▸ **Source**:
2. Study Area and Data

2.1. Experiment Area

The geographical location of the study area is indicated in Figure 1a, which illustrates its position within the Rhineland coalfield in North Rhine-Westphalia, Germany. The primary research zone, outlined in the blue rectangle, delineates the scope of investigation within this coalfield. As Europe’s largest opencast coal mine, it accounts for a substantial proportion of Germany’s power generation fuel and holds paramount significance for the nation’s energy economy. Since the mid-1950s, extensive lignite mining operations in this region have altered the landscape, as illustrated in Figure 1b, with severe surface deformation occurring around the mining areas. Interferometric Synthetic Aperture Radar (InSAR) data collected have shown extreme surface deformation in the Cologne Region of the coal field. Three large open-pit mines (Hambach, Garzweiler, and Inden) are located in the three regions that experienced the greatest amount of surface deformation. As indicated in Figure 1b, Hambach and Garzwinelandeiler are active mines, while Inden is inactive. The InSAR data used in this study were collected from EGMS.

Figure 1. Study area overview. (a) Study area. (b) Ground motion information within the region. The blue dashed box in (a) represents the study area, and (b) is a magnified view of the study area, where deformation data were obtained from EGMS. The base diagrams for (a,b) are digital elevation models.

▸ **Recorded information**:

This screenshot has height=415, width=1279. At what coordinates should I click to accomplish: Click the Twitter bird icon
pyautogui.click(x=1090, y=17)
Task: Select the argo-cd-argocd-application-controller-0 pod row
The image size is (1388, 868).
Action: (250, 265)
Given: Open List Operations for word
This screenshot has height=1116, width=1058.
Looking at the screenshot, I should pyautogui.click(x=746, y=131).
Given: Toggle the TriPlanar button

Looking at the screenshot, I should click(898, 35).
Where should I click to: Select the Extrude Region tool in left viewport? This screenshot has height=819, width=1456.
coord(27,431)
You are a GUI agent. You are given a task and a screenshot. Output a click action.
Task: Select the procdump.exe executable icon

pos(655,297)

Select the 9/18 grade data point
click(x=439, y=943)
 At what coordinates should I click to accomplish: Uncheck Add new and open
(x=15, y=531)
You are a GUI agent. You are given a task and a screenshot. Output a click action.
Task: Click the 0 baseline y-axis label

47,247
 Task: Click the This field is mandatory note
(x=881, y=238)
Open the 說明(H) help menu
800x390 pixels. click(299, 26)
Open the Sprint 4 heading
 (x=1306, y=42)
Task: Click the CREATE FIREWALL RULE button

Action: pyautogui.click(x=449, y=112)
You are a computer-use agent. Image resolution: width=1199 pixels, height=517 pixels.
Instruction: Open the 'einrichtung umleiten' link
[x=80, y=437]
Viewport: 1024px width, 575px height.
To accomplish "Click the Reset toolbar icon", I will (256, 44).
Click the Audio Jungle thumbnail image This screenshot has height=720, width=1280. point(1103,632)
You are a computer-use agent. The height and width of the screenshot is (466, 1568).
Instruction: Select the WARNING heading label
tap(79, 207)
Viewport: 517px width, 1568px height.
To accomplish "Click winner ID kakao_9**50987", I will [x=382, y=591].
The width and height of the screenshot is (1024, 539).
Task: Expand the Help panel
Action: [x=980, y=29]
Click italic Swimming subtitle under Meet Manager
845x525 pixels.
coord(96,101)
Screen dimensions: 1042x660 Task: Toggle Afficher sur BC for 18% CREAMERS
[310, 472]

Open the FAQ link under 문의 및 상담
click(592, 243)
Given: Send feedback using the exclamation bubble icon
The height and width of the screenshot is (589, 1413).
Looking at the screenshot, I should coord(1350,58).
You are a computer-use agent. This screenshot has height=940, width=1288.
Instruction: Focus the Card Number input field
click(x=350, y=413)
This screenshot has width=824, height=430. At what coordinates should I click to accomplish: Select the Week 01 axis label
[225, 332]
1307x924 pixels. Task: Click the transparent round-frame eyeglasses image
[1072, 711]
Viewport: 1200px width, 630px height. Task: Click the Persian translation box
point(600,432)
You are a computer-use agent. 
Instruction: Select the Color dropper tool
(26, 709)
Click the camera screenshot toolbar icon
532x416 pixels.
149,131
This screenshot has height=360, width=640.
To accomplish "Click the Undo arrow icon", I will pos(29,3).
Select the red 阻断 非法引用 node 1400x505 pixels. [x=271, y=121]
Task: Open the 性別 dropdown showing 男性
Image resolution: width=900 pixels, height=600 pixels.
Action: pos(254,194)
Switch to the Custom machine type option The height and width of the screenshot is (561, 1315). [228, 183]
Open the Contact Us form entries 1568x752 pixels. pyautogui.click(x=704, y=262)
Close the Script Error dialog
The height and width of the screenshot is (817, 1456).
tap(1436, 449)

▸ **What you need to do**:
1 - Duplicate the passage of the Study Area and Data section that opens with the words containing "Figure 1. Study" and closes with "digital elevation models.".
2 - According to the Study Area and Data section, since when have extensive lignite mining operations altered the landscape of the region?
3 - List the large open-pit mines named in the Study Area and Data section.

▸ **Final answers**:
1 -
Figure 1. Study area overview. (a) Study area. (b) Ground motion information within the region. The blue dashed box in (a) represents the study area, and (b) is a magnified view of the study area, where deformation data were obtained from EGMS. The base diagrams for (a,b) are digital elevation models.

2 - Since the mid-1950s.

3 - Hambach, Garzweiler, Inden